Hi, please see below, this is more of an adapter rather than directly integration of qwen 3.5 4B:
https://huggingface.co/lylogummy/anima2b-qwen-3.5-4b
https://civitai.com/models/2455272?modelVersionId=2760745
https://github.com/GumGum10/comfyui-qwen35-anima
I sincerely believe that upgrading the TE has potential, yes initially there may be diminishing results, and if upgrading the TE would delay the 1.0 release I woudn't be doing it neither, but maybe in the future it's a worthy endeavor to pursuit.
I sincerely believe that upgrading the TE has potential, yes initially there may be diminishing results, and if upgrading the TE would delay the 1.0 release I woudn't be doing it neither, but maybe in the future it's a worthy endeavor to pursuit.
I'm not trying to belittle your efforts or be overly critical, but to be honest, it's not clear that using a relatively large model like 4B offers any definite benefits.
When the sample images are anonymized, it's difficult to tell which is clearly better.

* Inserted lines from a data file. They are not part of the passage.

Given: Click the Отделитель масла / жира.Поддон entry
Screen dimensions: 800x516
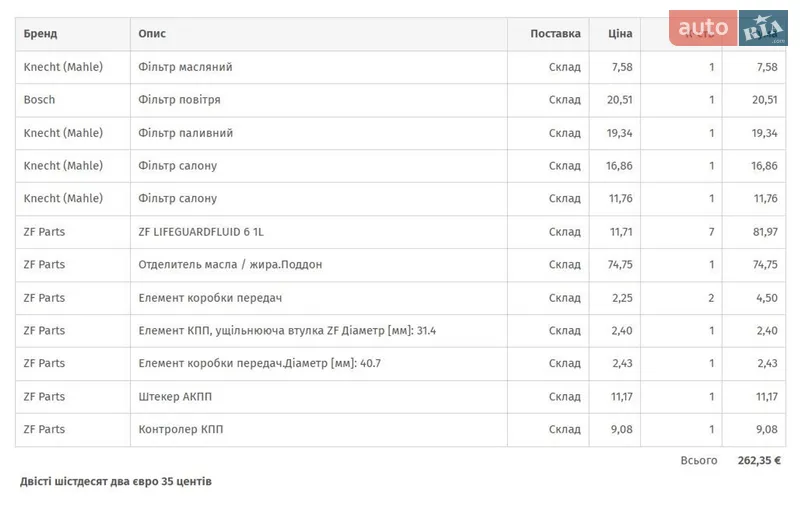Looking at the screenshot, I should coord(230,265).
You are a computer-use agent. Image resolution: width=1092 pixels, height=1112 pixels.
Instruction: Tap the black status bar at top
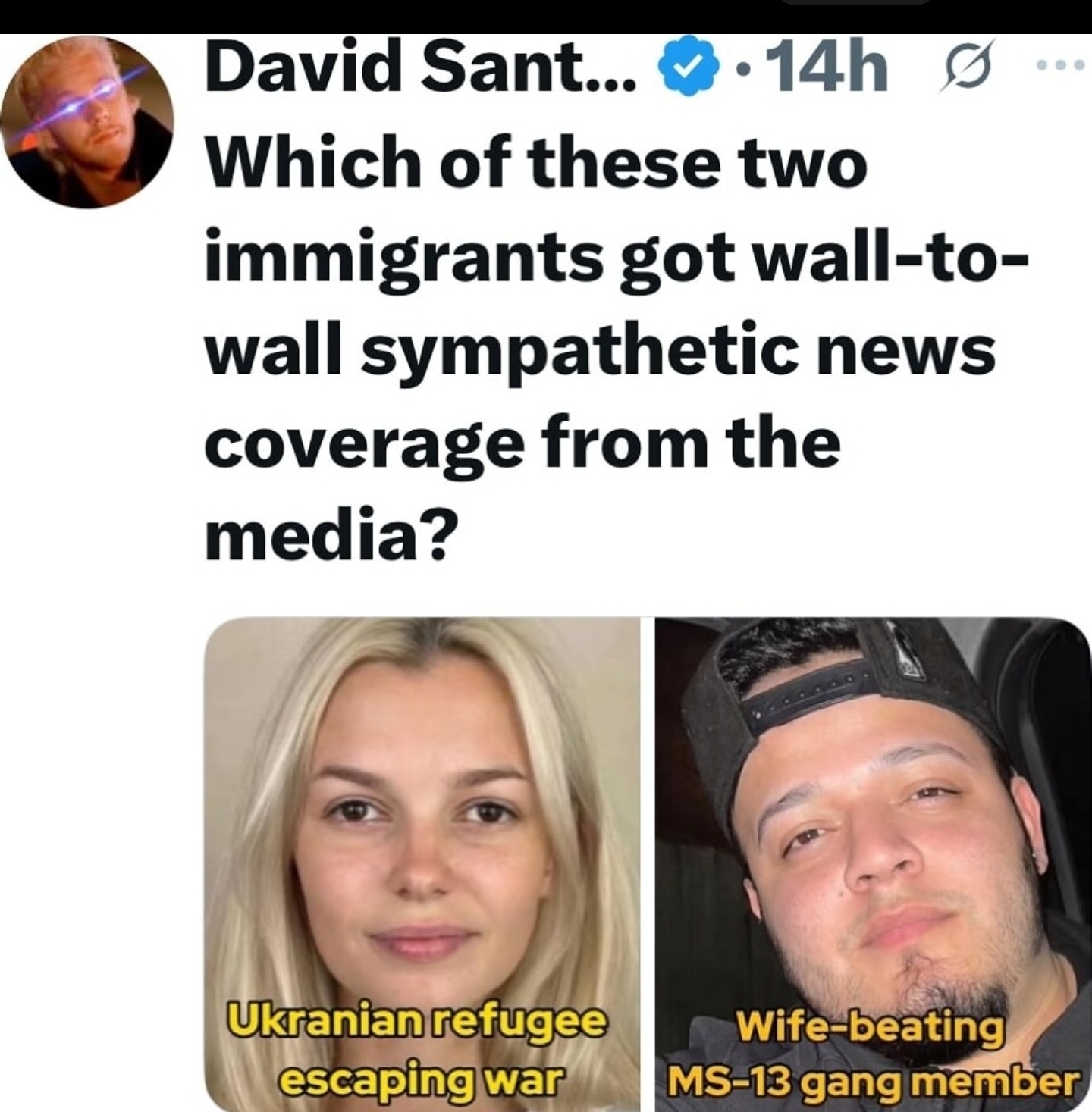point(546,17)
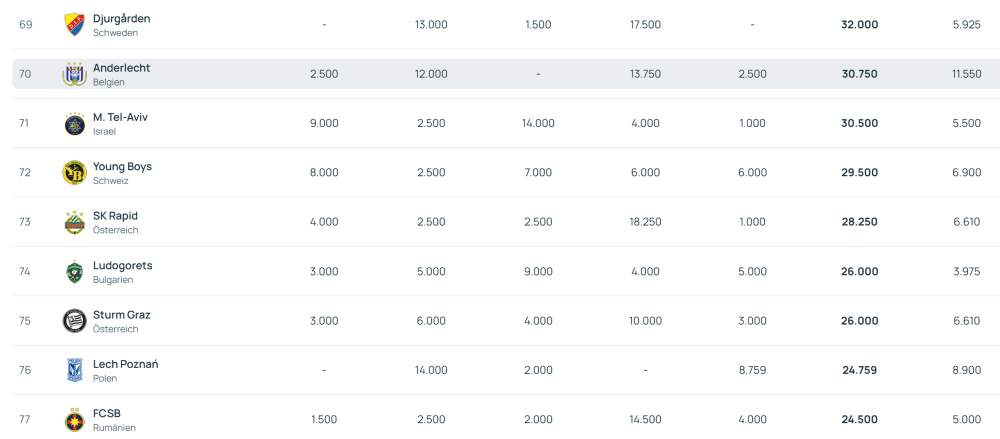Click M. Tel-Aviv's 14.000 season value
1000x439 pixels.
click(x=538, y=124)
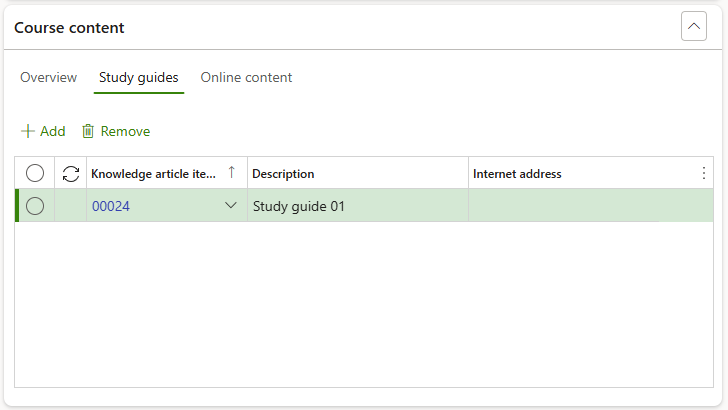Open the Online content tab

pyautogui.click(x=246, y=77)
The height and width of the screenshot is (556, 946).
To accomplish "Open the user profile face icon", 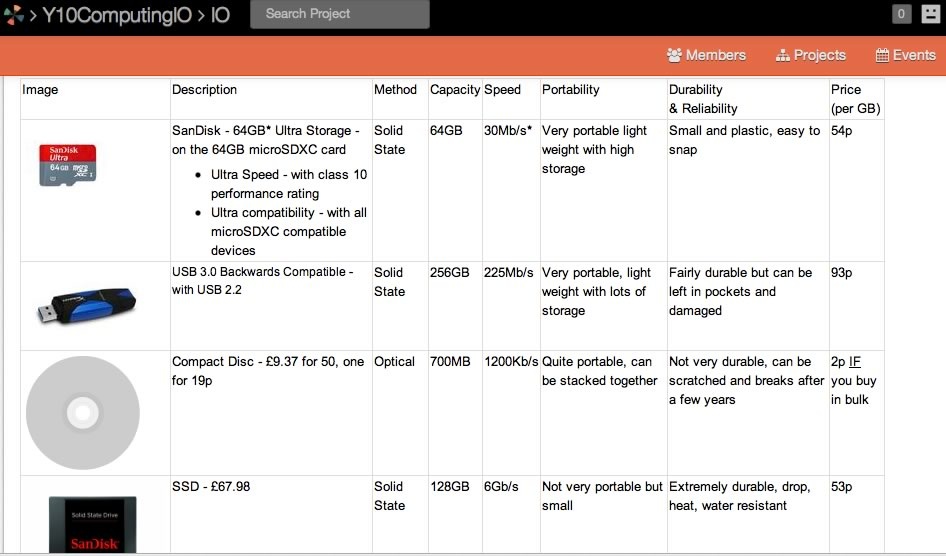I will point(930,14).
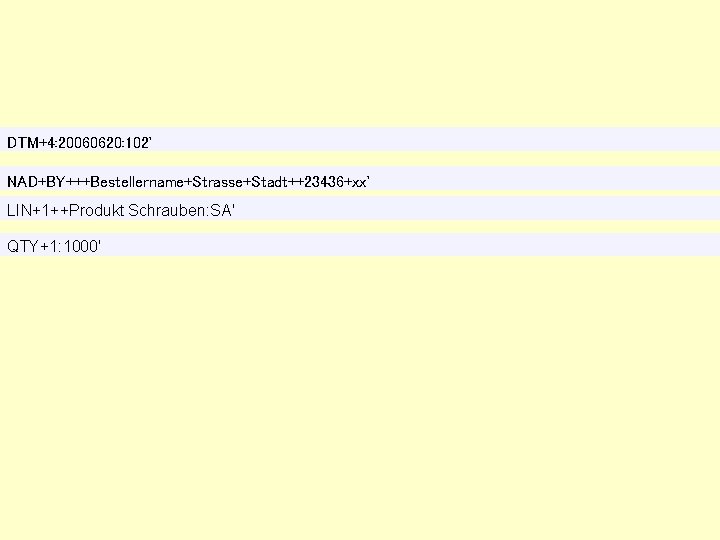Click the 'QTY' segment tag
Viewport: 720px width, 540px height.
[x=22, y=247]
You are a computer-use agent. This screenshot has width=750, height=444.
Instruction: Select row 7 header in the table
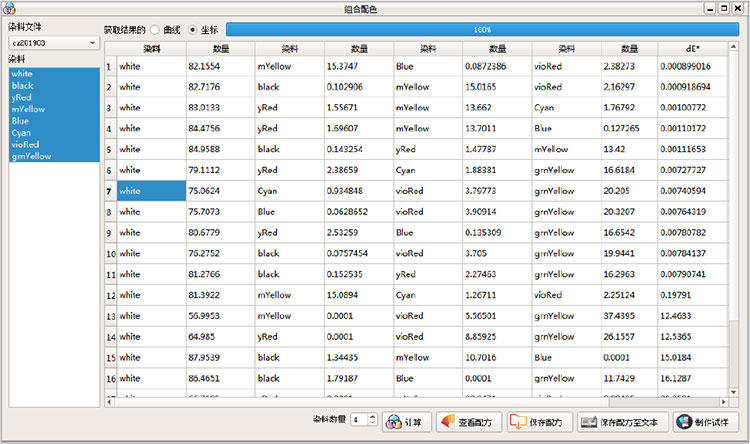point(110,190)
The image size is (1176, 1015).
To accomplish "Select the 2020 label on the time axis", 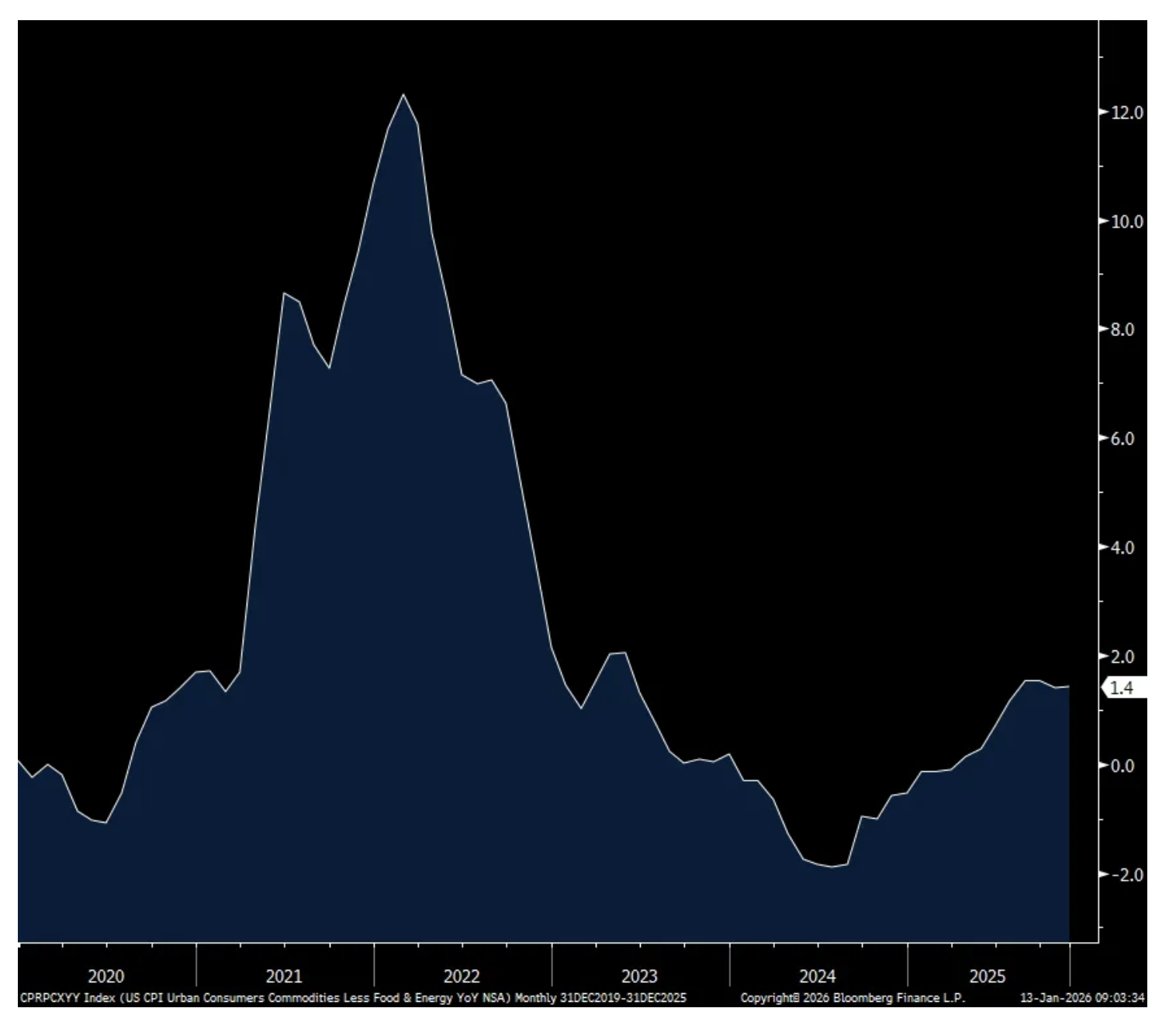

If the 4B model truly produces superior results, it would be more convincing to demonstrate that it yields better outputs on average under controlled conditions — for example, by varying only a few settings such as seed or a single prompt.
Beyond the quality concerns, there are also practical costs to consider. Using 4B means you're now relying on something larger than the previous 0.6B — effectively using auxiliary components that exceed the size of the model itself. There's a certain irony in that.
On top of that, a larger model will inevitably increase the likelihood of requiring offloading during generation, or causing OOMs depending on the setup. Similar issues can arise during training as well, not just for end users. Over time, this becomes a small but real barrier for the many people who use and develop local models.
To summarize: given these risks and long-term costs, it's worth carefully reconsidering whether adopting 4B remains a justified decision once all of these factors are weighed — though if the results do prove out under controlled testing, that would certainly change the picture.